Deep Learning on Graphs (a Tutorial)


This tutorial gives an overview of some of the basic work that has been done over the last five years on the application of deep learning techniques to data represented as graphs.  Convolutional neural networks and transformers have been instrumental in the progress on computer vision and natural language understanding.    Here we look at the generalizations of these methods to solving problems where the data is represented as a graph.   We illustrate this with examples including predicting research topics by using the Microsoft co-author graph or the more heterogeneous ACM author-paper-venue citation graph.   This later case is of interest because it allows us to discuss how these techniques can be applied to the massive heterogeneous Knowledge networks being developed and used by the search engines and smart, interactive digital assistants.   Finally, we look at how knowledge is represented by families of graphs.   The example we use here is from the Tox21 dataset of chemical compounds  and their interaction with important biological pathways and targets. 

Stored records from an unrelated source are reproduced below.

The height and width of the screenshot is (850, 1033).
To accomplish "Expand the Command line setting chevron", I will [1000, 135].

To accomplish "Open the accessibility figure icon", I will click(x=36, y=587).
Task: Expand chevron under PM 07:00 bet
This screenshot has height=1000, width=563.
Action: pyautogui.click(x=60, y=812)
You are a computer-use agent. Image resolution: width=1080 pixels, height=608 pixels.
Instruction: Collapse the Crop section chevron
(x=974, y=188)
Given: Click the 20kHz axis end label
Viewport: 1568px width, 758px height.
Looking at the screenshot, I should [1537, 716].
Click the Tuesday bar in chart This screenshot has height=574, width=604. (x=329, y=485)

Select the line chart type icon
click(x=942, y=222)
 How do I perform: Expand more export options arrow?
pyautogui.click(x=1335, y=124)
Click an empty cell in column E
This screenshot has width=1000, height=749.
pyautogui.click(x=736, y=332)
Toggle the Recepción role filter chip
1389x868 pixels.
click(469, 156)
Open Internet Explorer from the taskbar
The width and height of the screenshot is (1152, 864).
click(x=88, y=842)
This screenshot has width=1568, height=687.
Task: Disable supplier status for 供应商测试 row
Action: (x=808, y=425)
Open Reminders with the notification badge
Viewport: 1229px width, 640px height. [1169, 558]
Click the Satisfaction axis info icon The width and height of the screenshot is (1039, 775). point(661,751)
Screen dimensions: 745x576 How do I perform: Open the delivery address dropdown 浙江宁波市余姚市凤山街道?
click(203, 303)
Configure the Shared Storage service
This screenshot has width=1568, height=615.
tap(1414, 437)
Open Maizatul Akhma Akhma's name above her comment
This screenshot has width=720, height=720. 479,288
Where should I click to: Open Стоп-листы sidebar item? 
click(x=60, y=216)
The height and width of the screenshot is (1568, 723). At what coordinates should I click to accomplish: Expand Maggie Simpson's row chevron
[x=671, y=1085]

Graphs have long been used to describe the relationships between discrete items of information.  A basic Graph consists of a set of nodes and a set edges that connect pairs of nodes together.   We can annotate the nodes and edges with the information that gives the graph meaning.   For example the nodes may be people and the edges may be the relationships  (married, child, parent) that exist between the people.   Or the nodes may be cities and the edges may be the roads that connect the cities.   Graphs like knowledge networks tend to be heterogeneous:  they have more than one type of node and more than one type of edge.   We are also interested in families of related graphs.  For example,  chemical compounds can be described by graphs where the nodes are atoms and the edges represent the chemical bonds between them. 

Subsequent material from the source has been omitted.